O secretário também afirma que o fato de os bancos comerciais — que são quem negocia os empréstimos do BNDES diretamente com o cliente final — aumentarem as taxas por assumirem os riscos de calote, já faz com que a TJLP não chegue “pura” aos empresários. Isso, segundo o secretário, garante que o fim da TJLP não irá afetar os juros cobrados pelos demais bancos.No primeiro semestre deste ano, os bancos comerciais travaram a oferta de empréstimos do BNDES aos pequenos empresários, fazendo o desembolso do cartão BNDES cair 60% entre janeiro e maio. Como alternativa para driblar o bloqueio dos bancos privados — que faziam a ponte entre BNDES e pequenas empresas — o banco público criou em junho um canal online onde o empreendedor entra em contato diretamente com o BNDES.
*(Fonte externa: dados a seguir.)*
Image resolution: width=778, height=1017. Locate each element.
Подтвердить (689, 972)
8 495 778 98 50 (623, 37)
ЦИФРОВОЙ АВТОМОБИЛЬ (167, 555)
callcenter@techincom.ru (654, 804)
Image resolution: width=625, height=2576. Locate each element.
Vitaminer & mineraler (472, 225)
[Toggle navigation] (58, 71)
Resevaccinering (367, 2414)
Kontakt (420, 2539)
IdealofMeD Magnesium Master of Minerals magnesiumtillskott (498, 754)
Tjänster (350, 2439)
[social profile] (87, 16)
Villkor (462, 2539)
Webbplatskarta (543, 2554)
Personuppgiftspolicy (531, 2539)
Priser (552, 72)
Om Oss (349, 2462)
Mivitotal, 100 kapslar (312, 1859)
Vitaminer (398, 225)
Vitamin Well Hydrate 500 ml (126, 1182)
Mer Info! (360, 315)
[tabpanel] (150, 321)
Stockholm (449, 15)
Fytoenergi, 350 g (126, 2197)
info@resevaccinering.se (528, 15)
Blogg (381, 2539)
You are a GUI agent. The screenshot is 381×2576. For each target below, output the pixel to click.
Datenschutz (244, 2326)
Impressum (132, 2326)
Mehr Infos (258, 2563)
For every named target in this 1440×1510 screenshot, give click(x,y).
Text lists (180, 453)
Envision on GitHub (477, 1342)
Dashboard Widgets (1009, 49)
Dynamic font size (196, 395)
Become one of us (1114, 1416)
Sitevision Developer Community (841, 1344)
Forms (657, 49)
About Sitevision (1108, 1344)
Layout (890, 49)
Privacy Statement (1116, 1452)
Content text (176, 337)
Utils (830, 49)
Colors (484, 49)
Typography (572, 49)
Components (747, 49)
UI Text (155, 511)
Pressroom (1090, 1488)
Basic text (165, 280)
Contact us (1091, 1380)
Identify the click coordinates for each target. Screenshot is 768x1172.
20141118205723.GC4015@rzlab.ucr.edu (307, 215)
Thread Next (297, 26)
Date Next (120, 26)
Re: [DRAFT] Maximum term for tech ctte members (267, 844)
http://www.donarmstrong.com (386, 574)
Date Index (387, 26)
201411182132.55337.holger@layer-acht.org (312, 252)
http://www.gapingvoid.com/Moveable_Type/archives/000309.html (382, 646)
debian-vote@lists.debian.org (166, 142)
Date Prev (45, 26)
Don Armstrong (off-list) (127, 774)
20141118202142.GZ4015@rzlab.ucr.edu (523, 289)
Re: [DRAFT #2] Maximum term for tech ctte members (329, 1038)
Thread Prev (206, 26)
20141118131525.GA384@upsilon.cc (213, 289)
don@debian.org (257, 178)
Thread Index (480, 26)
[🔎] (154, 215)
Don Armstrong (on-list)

Em um contexto de aprovação recente da lei de terceirização e da reforma trabalhista, que incentivam a transformação de trabalhadores em microempreendedores, cresce o interesse dos bancos privados por essa nova carteira de clientes. Isso fica mais do que claro na propaganda veiculada semana passada pelo banco Santander, onde o narrador anuncia “você virou empreendedor” e apresenta o que chama de “sua nova carteira de trabalho”: a máquina de pagamentos em cartão de crédito do banco.